Am 24.Juni 1964 wurde der Motoryachtclub Lübbecke offiziell gegründet. Zwar hatten sich schon vorher wassersport-begeisterte junge Männer zusammengetan um in Lübbecke auf den Wasserflächen des Mittellandkanals mit ihren Sportbooten ihren Sport zu betreiben, doch bis dahin waren alle nur „Einzelkämpfer“. Fritz Schilling war die treibende Kraft zur Gründung  eines Yachtclubs. Zum Vorsitzenden wurde Paul Broich, zum stellvertretenden Vorsitzenden Wolfgang Alt und zum Kassenwart Ludwig Zboron gewählt. Mit Heinz Dobrisch als Schriftführer war der Vorstand vollständig. Zu den „Männern der ersten Stunde“ zählten außerdem Albert Broich  und Manfred Ludwig. Eine Satzung wurde erarbeitet und damit waren die Voraussetzungen zur Eintragung des Clubs in das Vereinsregister beim Amtsgericht Lübbecke  unter der Nummer 234 erfüllt.
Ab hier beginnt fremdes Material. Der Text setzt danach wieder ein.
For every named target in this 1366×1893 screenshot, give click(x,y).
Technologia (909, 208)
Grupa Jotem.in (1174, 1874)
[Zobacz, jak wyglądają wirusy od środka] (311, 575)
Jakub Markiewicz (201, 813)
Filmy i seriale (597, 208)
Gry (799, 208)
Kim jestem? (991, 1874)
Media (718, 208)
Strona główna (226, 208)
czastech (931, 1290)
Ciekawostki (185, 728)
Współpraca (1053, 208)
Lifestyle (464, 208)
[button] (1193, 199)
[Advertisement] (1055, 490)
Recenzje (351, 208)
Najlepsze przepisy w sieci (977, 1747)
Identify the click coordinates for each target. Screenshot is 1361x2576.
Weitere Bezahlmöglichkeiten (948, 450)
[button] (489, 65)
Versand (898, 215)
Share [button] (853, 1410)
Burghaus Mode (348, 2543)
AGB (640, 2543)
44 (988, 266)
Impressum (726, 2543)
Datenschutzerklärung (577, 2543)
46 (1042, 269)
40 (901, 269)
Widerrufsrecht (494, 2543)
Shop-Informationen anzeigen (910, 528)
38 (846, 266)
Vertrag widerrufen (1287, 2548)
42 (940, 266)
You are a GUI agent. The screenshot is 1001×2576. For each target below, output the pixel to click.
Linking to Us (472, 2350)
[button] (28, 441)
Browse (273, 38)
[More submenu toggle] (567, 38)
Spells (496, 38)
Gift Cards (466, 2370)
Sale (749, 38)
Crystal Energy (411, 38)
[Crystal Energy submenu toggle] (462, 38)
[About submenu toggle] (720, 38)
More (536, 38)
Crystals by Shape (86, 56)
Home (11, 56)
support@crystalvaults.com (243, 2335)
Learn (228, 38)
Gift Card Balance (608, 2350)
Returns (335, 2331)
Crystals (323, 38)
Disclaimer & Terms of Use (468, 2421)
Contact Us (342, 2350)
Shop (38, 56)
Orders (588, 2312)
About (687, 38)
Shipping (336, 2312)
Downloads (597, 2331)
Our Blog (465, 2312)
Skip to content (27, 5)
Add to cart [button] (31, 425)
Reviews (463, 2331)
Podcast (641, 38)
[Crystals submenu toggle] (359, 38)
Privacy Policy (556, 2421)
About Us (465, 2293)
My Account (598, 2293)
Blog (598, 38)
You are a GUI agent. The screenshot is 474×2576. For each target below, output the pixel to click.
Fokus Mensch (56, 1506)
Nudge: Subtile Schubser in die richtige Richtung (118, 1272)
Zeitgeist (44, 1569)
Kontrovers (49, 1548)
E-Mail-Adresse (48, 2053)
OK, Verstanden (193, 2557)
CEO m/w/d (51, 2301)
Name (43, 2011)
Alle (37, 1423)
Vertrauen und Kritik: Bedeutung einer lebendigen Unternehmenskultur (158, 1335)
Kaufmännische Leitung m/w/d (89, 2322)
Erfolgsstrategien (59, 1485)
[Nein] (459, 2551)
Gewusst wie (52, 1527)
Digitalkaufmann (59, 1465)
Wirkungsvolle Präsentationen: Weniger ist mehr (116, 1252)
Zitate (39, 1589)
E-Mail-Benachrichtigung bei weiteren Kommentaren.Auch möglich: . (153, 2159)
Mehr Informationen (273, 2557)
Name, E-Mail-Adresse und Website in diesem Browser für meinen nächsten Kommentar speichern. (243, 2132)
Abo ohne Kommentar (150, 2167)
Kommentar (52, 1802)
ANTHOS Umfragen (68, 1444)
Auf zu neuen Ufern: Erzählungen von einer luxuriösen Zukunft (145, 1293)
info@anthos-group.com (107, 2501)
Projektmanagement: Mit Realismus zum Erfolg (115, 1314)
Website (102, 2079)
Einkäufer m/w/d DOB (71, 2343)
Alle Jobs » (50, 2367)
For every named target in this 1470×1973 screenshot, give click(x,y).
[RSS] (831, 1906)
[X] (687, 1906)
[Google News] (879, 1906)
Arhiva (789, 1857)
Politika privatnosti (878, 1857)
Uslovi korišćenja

Mit dem Wasser- und Schifffahrtsamt Minden wurde am 8. Februar 1965 ein Nutzungsvertrag  für einen Uferstreifen von 42 Metern als Liegeplatz im Wendebecken des Lübbecker Hafens geschlossen. Mittelpunkt im Hafen war die „Werre“, ein außer Dienst gestelltes Versorgungsboot. Sie war das erste Clubheim. Platzenge und die ungünstige Lage im Hafengelände führten allerdings bald zu immer größer werdenden Problemen. Die Clubkameraden waren daher froh, schon im Jahr 1965 ein geschützter liegendes großes Gelände im ehemaligen Luftwaffenhafen Getmold  (km 70,8 MLK) vom Wasser- und Schifffahrtsamt pachten zu können.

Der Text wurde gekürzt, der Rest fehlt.